- _Aim of the exercise_: Render the lines between the one holding "Given: Open the" and the one holding "Looking at the", inclusive, as a JSON list of strings with one string per line and blank lines omitted.

- _Record list_:
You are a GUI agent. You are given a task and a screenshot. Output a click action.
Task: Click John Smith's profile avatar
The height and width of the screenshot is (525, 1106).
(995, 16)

---

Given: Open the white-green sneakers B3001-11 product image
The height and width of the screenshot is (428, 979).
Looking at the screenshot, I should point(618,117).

---

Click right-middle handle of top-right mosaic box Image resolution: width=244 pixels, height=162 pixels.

- _Solution to the exercise_:
[
  "Given: Open the white-green sneakers B3001-11 product image",
  "The height and width of the screenshot is (428, 979).",
  "Looking at the screenshot, I should point(618,117)."
]